L’autre arme ‘’civile’’ de Poutine s’adresse au monde entier et particulièrement au Sud de la planète, consommateur des céréales acheminés par la Mer Noire. C’est la planification de la faim ou du moins de son spectre. Le gouvernement de Moscou s’est un temps retiré de l’arrangement négocié par la Turquie et les Nations Unies pour ‘’laisser sortir’’ le précieux graal alimentaire. Ce schéma dispose le retrait des mines placées sur le chenal de sortie des eaux ukrainiennes en échange d’un engagement russe à ne pas s’emparer du corridor humanitaire aux fins d’attaquer Odessa. Kiev a donné de nouvelles garanties sur la ‘’démilitarisation’’ du chenal et la démonstration visée par Moscou (l’Ukraine et l’Occident fomentant la guerre sur le passage du blé, des engrais et du maïs) a fait long feu. De fait, dans la présentation que Poutine a faite devant un ‘’pensoir’’ stratégique local, la diplomatie russe mise à fond sur une représentation belliciste de l’Occident, qui serait prêt à sacrifier le monde en émergence à sa ‘’haine de la Russie’’. Sa thèse prône un ‘’nouvel ordre mondial’’ fondé sur la mise hors-jeu de l’Europe et des Etats Unis (et de leurs autres alliés), avec un retour très ‘’Westphalien’’ et démagogique à la ‘’souveraineté absolue des peuples’’.

Le tableau d’un futur commun placé sous la loi de la jungle et sous celle de l’exclusion est censé flatter la fibre des régimes non-alignés ou tiers-mondistes. Il est sûr que Cuba, le Mali, le Venezuela, la Corée du Nord, l’Erythrée et la Centrafrique applaudissent à cette claque flanquée à l’ordre mondial de 1945. L’Afrique subsaharienne, en particulier, manifeste à New York son désintérêt pour le calvaire ukrainien. Certes, certains gouvernements s’en démarquent (timidement), mais la rue salue la hardiesse de ‘’l’homme blanc fort’’ qu’elle voit en Poutine. C’est en termes de neutralité complaisante ou désabusée que Moscou entend recueillir un bénéfice inquiétant : désintéresser les Nations Unies de son agression en Ukraine et contre l’Occident, s’assurer la plus grande marge politique possible pour mener jusqu’au bout une offensive en tout point criminelle aux termes de la Charte de San Francisco et de la Déclaration universelle des droits de l’Homme.

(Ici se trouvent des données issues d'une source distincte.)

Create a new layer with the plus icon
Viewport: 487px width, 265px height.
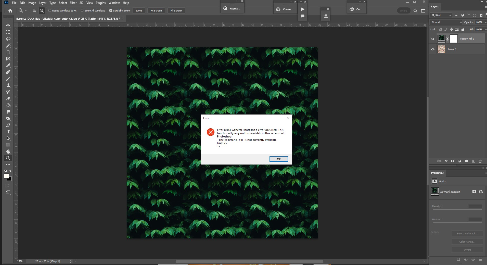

S’il se généralisait sur la rive nord de la Méditerranée, ce mépris du droit pourrait rendre un peu moins spontané l’accueil fraternel dans l’UE de  personnes qui fuiraient la misère chez elles tout en se montrant satisfaites du mal fait à l’Europe. On doit savoir écouter ses frères, de façon réciproque. C’est maintenant au tour du Vieux Monde de les éveiller patiemment à la réalité du sinistre ‘’nouveau monde’’ actuel.